Write out exactly the lines from the one with "Select the Zoom tool" through the last line of the data below, but not the pictures.
### RECORDS
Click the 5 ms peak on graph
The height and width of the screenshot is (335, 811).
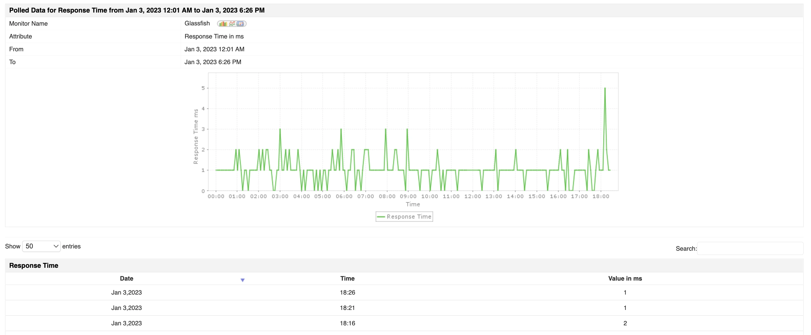click(x=605, y=88)

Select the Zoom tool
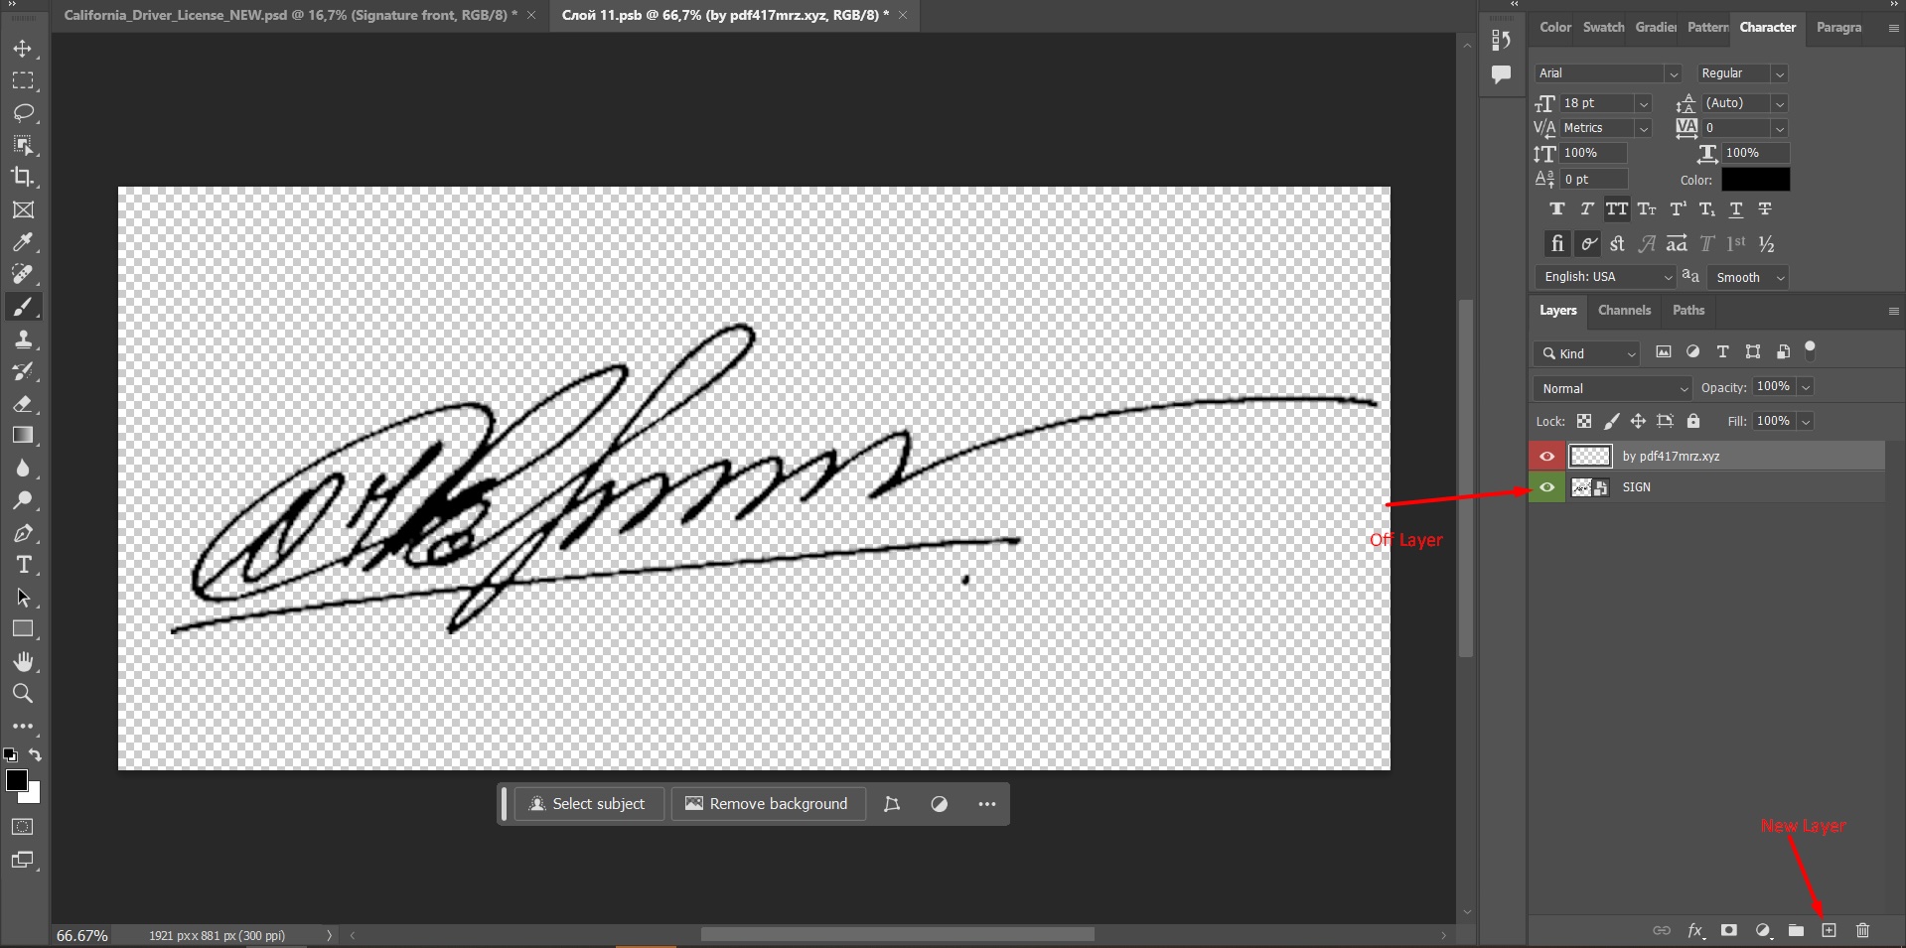tap(24, 694)
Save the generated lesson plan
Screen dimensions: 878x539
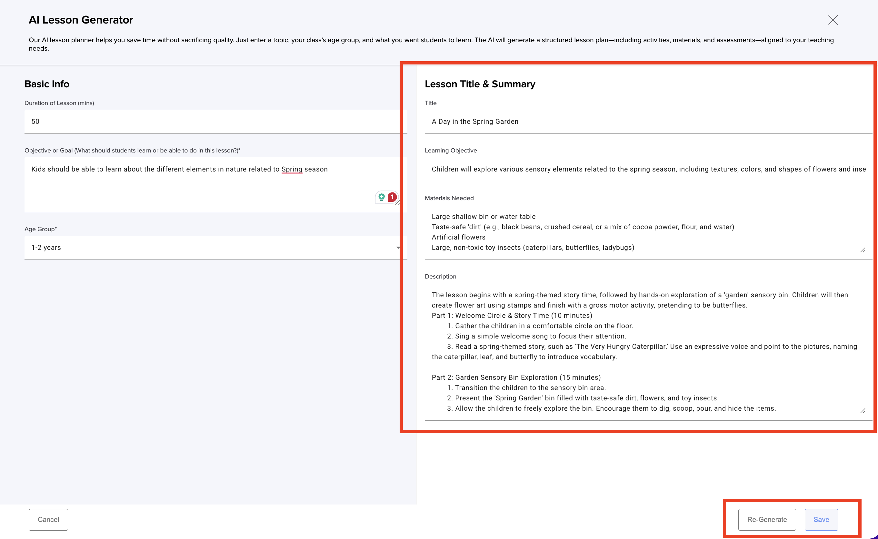(821, 519)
######
* **OUTPUT**:
Select the Zoom tool
tap(24, 694)
Save the generated lesson plan
Screen dimensions: 878x539
(821, 519)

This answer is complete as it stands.